El abandono: la cara oscura
Lamentablemente, España sigue siendo país con tasas altas de abandono animal, especialmente durante períodos vacacionales. La nueva ley endurece las sanciones por abandono intentando reducir esta lacra. El abandono no es solo crueldad: es delito perseguido por la ley. Si la situación con tu perro es insostenible, hay alternativas legales: cesión a una protectora, búsqueda de adoptantes a través de canales legales. NUNCA es opción abandonarlo en la calle, en el campo, o atado en lugares aislados. Estas prácticas son delito y conllevan sanciones graves.
Mitos sobre dejar al perro solo
Conviene aclarar varios mitos. Un mito sostiene que «puedo dejar al perro solo todo lo que quiera si está en casa«, ignorando la limitación legal de 24 horas. Otro mito asegura que «la ley no se aplica realmente«, olvidando que las sanciones son reales y se aplican.

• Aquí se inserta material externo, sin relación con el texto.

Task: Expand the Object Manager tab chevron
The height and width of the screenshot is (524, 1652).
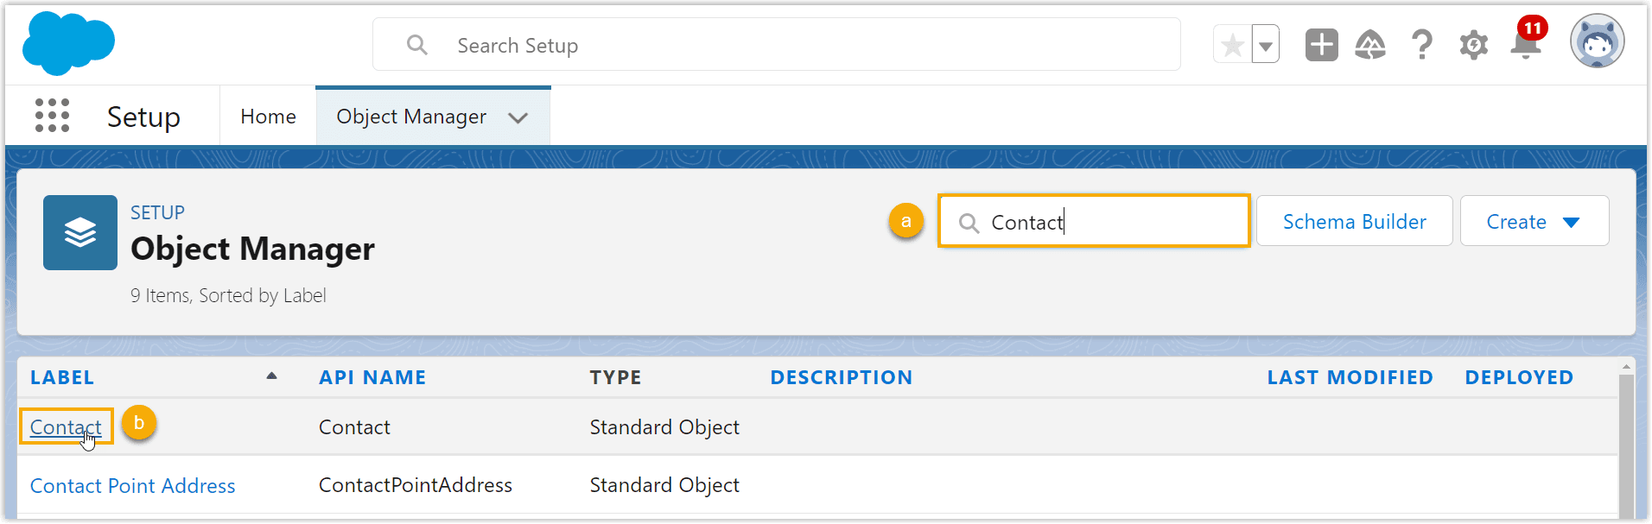Action: pos(518,117)
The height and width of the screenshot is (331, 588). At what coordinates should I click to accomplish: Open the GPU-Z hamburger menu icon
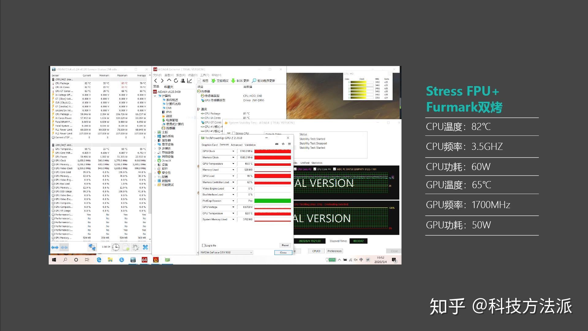point(289,144)
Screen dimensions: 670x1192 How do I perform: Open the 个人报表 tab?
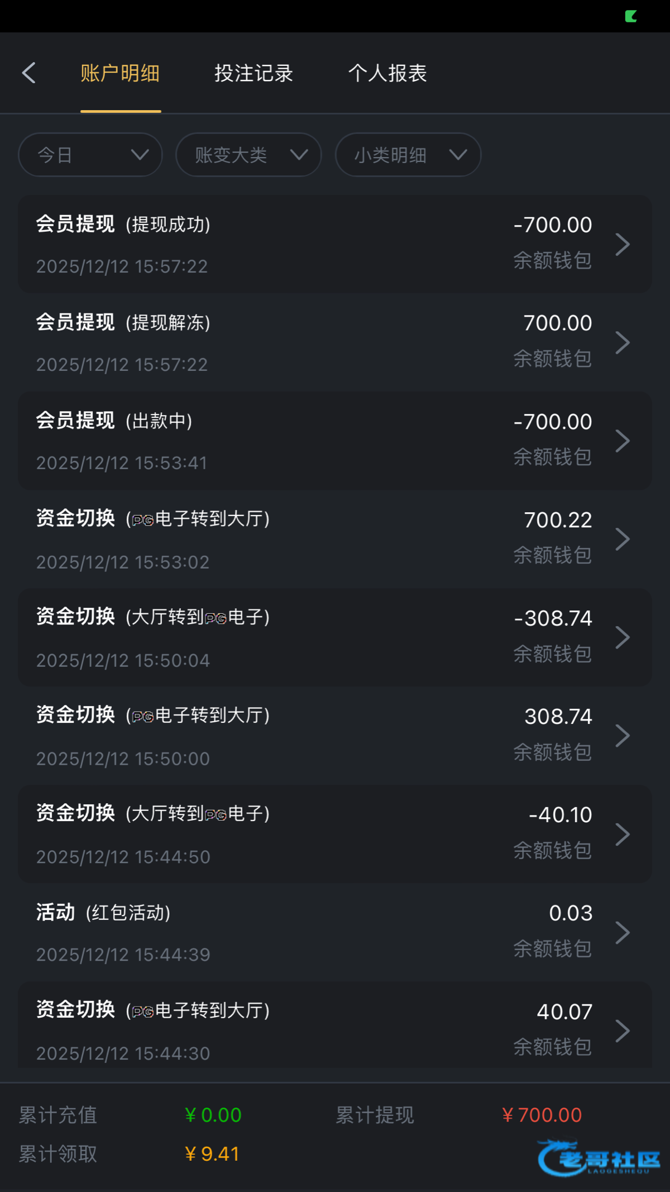[x=387, y=73]
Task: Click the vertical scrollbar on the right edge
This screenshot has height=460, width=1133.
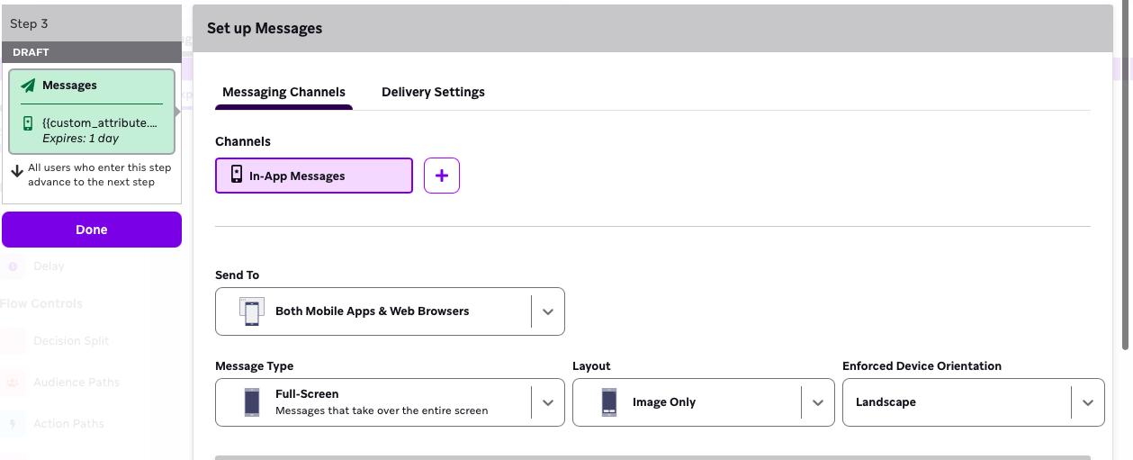Action: tap(1125, 180)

Un tercer mito afirma que «el perro se acostumbra a estar solo«, ignorando que algunos perros nunca se adaptan bien. Un cuarto mito sostiene que «si trabajo todo el día no puedo tener perro«, afirmación absoluta que ignora las múltiples soluciones disponibles. Distinguir entre mitos y datos te permite actuar correctamente.
El compromiso ético de tener perro
Tener un perro implica compromiso ético y legal. La decisión de incorporar uno a tu vida debe incluir consideración seria sobre cómo cubrirás sus necesidades cuando no estés. Si tu estilo de vida no permite la atención básica necesaria, conviene replantearse la decisión de tener perro. Es mejor no tener mascota que tenerla sin poder atender sus necesidades. Esta reflexión previa, dolorosa para algunos pero responsable, evita problemas futuros tanto para el perro como para el dueño.
Cuando hay cambios vitales
A veces las circunstancias vitales cambian: nuevo trabajo con jornadas largas, divorcio, problemas de salud, mudanza a vivienda inadecuada. Si tu situación se vuelve incompatible con cuidar adecuadamente a tu perro, hay opciones: adaptar la situación (paseadores, cuidadores, ajustes), cesión a familiares o amigos que puedan cuidarlo, adopción a través de canales legales. La opción que NUNCA debe considerarse es el abandono. Las protectoras pueden ayudar en situaciones difíciles a encontrar soluciones humanas.
El futuro de la legislación
La normativa sobre bienestar animal en España y Europa está en evolución constante, con tendencia general hacia mayor protección de los animales. Es probable que en próximos años aparezcan nuevas obligaciones, requisitos más exigentes, mayores sanciones por incumplimiento. Mantenerse informado sobre los cambios legales es parte de la responsabilidad del dueño consciente.
Legalidad, ética y bienestar
¿Es legal dejar a un perro solo en casa? La respuesta es sí, dentro de límites específicos: hasta 24 horas continuadas, con condiciones adecuadas, atendiendo todas sus necesidades. Más allá de la legalidad, el compromiso ético del dueño consciente va más allá: implica considerar el bienestar emocional del perro, planificar adecuadamente las ausencias, buscar soluciones cuando las jornadas son largas, y respetar la naturaleza social y emocional del animal. Con la información de este artículo, puedes navegar la normativa española sobre tenencia responsable y tomar decisiones informadas que protejan tanto a tu mascota como tu situación legal.